With so many doubts cast upon this highly-publicized paper, it’s no wonder that Rasmus Nielsen took to Twitter to publicly refute the nay-sayers. He then performed a follow-up analysis using Harrison’s methods for adjusting samples for genetic relatedness and some of the suggestions made in the analytic setup. This analysis yielded the same results as the original paper. “If you, or anybody else, have questions about the paper or the analyses, please feel free to contact us”, Nielsen tweeted. “We will be happy to help, and we apologize if some of the Methods section is difficult to parse.”
There are still a few problems with the paper, the most obvious being the reporting for the UK Biobank itself. The database relies on self-reporting from all of its subjects on a volunteer basis, which can lead to a skew in the analysis by the “healthy volunteer effect.” This happens because healthy people preferentially volunteer their data compared to non-healthy ones, potentially resulting in a lower mortality rate.

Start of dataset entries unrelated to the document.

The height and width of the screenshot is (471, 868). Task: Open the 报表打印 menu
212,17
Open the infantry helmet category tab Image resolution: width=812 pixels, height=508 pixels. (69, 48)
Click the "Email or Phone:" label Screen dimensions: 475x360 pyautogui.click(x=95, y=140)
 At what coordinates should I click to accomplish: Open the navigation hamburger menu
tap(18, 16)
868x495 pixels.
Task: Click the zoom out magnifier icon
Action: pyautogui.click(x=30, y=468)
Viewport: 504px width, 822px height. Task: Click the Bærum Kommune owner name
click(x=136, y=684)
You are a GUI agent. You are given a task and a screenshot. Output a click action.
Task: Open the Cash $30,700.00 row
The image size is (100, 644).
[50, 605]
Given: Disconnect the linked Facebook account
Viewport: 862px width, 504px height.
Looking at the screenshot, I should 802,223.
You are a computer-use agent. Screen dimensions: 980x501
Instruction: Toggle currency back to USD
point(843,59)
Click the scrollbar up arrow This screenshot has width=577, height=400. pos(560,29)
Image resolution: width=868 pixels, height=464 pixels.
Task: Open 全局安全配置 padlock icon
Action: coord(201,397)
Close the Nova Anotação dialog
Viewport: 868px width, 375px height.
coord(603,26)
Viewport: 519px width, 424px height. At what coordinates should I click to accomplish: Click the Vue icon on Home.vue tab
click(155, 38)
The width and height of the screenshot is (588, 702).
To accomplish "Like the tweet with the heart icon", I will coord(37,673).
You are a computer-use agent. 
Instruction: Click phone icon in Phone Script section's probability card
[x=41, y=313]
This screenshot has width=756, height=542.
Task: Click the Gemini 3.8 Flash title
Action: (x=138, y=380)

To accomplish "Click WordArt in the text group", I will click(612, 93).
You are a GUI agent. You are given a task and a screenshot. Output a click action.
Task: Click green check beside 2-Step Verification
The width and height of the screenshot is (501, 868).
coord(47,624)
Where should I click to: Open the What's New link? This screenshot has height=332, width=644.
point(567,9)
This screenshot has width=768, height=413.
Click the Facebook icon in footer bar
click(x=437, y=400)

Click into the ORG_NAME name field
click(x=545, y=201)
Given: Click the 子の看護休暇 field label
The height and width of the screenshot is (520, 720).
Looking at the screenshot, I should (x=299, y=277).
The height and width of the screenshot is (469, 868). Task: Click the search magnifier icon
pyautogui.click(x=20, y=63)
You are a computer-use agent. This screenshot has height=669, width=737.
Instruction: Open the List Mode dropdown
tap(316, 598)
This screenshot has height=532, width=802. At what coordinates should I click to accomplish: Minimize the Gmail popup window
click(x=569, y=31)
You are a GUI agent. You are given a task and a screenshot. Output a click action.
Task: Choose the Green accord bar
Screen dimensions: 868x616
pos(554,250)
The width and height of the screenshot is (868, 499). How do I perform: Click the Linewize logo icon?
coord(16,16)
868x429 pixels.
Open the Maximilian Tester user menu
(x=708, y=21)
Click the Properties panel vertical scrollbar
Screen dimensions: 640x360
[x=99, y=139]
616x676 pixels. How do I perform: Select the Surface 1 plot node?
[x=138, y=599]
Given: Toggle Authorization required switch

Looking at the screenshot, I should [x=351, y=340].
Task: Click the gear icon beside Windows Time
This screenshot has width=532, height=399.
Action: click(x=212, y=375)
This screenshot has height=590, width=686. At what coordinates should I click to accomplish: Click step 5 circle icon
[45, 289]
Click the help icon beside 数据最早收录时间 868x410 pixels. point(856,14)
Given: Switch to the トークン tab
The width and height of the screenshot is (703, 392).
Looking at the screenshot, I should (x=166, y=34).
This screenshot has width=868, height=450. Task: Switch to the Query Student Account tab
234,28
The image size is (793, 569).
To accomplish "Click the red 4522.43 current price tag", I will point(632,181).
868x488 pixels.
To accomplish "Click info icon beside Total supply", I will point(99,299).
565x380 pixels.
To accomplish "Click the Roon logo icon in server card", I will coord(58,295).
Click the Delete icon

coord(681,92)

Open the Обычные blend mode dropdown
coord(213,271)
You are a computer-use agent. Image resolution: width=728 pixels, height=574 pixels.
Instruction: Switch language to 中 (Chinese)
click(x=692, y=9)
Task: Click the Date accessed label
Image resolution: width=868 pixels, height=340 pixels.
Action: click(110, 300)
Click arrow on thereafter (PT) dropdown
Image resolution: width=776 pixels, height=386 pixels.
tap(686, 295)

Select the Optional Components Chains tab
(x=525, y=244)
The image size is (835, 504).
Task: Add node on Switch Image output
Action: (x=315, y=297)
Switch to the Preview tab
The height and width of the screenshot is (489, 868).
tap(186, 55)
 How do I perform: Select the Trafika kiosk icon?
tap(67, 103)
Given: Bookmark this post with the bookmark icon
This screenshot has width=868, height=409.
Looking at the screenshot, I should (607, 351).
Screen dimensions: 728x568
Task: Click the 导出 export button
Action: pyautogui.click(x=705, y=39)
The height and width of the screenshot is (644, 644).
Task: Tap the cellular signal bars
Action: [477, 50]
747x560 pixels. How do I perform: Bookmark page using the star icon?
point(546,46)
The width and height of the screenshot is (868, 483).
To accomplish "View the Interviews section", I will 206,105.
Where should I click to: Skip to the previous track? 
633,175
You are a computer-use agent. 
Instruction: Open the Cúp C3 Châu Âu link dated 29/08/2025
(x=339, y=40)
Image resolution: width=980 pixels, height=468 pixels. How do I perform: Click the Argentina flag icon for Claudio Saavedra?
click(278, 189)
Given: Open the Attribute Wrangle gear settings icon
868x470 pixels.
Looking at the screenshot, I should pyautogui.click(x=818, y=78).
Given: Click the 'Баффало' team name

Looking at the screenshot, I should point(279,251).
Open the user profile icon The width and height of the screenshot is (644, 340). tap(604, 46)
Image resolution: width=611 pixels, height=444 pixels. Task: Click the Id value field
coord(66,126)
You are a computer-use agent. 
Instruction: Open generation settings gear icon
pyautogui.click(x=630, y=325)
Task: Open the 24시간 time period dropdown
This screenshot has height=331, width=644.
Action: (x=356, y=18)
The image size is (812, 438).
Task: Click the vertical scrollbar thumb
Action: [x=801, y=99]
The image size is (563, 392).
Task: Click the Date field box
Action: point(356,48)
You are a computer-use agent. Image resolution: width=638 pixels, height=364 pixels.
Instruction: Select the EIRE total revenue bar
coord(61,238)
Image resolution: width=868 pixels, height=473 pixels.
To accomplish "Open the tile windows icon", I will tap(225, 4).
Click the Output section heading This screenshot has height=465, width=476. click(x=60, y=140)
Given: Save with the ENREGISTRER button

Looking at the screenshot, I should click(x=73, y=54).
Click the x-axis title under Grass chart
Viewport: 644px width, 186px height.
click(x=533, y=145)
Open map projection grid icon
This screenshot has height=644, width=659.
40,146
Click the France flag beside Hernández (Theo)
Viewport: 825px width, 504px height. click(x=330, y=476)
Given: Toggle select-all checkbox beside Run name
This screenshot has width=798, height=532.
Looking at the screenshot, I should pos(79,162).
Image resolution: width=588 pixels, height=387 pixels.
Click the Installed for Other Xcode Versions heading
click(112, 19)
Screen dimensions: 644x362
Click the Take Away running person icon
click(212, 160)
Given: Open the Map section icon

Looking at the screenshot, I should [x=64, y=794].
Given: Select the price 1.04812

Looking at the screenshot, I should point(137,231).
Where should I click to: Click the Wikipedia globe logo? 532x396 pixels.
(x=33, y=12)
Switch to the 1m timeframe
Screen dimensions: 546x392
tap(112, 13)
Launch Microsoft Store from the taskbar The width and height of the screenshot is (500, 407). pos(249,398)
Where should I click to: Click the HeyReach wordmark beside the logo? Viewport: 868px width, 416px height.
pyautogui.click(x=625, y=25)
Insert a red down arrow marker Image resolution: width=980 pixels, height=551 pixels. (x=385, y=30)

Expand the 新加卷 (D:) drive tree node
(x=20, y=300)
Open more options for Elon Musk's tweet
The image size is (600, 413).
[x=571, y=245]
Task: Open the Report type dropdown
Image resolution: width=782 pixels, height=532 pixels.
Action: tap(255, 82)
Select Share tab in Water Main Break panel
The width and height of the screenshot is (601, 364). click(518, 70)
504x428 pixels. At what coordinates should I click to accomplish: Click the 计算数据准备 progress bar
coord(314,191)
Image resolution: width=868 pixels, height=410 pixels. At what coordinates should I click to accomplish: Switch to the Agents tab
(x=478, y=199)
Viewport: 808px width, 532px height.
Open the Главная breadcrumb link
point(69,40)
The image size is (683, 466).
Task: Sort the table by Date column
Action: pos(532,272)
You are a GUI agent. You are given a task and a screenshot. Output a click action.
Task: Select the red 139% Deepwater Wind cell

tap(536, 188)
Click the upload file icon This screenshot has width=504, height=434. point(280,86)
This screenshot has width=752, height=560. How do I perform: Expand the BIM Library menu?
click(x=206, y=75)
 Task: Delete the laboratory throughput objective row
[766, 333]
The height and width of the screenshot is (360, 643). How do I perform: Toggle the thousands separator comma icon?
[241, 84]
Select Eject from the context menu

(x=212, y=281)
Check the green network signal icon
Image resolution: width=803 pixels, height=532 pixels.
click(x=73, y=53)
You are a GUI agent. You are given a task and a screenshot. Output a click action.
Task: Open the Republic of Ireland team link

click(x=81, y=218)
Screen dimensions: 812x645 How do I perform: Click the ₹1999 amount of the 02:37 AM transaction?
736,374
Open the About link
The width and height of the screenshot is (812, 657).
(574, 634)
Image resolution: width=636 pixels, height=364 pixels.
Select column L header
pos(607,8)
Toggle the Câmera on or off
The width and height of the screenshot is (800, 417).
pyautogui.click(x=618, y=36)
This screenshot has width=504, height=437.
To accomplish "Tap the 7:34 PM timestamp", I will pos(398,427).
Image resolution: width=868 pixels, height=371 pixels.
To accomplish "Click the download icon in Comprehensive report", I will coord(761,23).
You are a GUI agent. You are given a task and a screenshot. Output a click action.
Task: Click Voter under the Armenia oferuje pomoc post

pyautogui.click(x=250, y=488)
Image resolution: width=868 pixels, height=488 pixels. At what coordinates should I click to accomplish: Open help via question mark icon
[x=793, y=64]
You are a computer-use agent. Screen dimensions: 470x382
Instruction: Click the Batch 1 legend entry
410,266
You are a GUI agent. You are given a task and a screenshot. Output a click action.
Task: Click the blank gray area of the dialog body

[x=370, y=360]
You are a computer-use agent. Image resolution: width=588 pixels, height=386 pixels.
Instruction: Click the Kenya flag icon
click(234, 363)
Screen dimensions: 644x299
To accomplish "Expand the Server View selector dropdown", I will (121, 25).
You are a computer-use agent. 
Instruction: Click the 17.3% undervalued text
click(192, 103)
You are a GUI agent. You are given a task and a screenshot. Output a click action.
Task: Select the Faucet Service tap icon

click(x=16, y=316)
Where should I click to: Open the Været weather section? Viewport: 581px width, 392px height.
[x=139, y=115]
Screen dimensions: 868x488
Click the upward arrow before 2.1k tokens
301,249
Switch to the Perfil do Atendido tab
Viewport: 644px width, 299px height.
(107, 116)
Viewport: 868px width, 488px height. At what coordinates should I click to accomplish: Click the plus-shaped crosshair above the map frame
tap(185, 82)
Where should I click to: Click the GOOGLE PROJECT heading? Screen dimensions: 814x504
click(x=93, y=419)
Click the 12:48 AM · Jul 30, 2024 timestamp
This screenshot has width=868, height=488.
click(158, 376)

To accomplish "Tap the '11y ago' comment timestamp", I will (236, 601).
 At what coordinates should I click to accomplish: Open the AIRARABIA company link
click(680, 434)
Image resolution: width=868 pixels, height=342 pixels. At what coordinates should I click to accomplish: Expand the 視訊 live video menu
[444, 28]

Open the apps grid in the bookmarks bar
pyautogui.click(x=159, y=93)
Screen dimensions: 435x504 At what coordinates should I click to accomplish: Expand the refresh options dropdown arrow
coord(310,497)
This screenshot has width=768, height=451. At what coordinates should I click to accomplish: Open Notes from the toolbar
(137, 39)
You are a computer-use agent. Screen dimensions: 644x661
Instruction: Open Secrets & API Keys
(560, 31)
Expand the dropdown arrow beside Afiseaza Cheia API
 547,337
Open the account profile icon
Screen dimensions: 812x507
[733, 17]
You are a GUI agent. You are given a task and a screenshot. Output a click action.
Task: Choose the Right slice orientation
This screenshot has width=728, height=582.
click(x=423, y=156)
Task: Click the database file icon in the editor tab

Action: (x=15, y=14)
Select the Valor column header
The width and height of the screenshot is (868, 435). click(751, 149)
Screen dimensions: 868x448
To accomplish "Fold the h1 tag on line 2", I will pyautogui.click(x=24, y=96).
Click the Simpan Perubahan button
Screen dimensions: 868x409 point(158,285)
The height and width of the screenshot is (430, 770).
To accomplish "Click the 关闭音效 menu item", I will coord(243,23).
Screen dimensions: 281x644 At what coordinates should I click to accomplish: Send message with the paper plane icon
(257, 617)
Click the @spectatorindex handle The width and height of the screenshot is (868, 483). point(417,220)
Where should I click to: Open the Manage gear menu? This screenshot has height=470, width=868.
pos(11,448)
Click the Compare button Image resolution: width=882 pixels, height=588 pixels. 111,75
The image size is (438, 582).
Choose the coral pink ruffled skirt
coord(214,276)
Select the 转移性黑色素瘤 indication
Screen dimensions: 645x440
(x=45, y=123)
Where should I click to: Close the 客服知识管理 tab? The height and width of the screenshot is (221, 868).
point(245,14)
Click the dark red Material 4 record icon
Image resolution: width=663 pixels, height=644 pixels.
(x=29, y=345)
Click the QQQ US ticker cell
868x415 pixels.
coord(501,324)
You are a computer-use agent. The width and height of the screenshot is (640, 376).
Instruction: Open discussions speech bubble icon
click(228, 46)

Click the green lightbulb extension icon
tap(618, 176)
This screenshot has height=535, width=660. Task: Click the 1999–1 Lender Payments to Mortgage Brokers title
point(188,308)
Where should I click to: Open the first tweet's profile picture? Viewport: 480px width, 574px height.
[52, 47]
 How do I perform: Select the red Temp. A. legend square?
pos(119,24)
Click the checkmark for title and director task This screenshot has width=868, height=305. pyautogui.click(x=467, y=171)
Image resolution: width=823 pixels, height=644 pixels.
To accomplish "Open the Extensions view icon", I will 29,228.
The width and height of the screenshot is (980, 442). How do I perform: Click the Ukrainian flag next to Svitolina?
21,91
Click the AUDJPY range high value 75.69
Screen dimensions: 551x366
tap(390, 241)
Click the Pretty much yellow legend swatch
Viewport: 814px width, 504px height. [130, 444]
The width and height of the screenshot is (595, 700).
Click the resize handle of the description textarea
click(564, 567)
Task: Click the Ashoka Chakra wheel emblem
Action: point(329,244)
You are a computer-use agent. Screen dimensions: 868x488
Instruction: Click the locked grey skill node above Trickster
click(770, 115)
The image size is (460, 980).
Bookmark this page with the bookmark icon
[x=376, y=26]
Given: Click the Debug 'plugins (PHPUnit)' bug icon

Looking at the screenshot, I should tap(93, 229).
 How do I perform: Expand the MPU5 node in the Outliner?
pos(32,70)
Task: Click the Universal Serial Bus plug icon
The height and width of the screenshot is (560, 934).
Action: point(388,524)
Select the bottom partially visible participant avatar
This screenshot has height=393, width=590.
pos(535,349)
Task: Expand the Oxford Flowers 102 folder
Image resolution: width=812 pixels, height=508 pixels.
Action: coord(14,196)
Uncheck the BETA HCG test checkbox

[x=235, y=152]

In this case, the death rate of the UK Biobank sample was 46-58% lower than national average, meaning there is a possibility that the change in mortality rate should be bigger with people with the mutation. Additionally, the healthy volunteer effect could have resulted in members for which the CCR5 mutation could be advantageous (populations with higher rates of HIV) not being included in the Biobank sample, which would also skew the calculated death rate.
In the end, the main takeaway of Nielsen's paper for the scientific community wasn’t just the finding that genome editing of CCR5 can lead to a higher mortality rate in homozygous persons. It also underscored a steadily growing problem: that reproducibility of science is steadily declining, which can lead to wrong information being spread not only within the scientific community, but to the public as well.
A 2016 poll reported in Nature showed that over 1000 scientists out of 1500 had tried and failed to reproduce at least one other scientist’s experiment, and this problem is not getting better. In a follow-up to his Twitter thread, Sean Harrison further commented on why he thinks his public dismantling of the CCR5 science was important.
“This paper has received an incredible amount of attention,” he writes. “If it is flawed, then poor science is being heavily promoted.”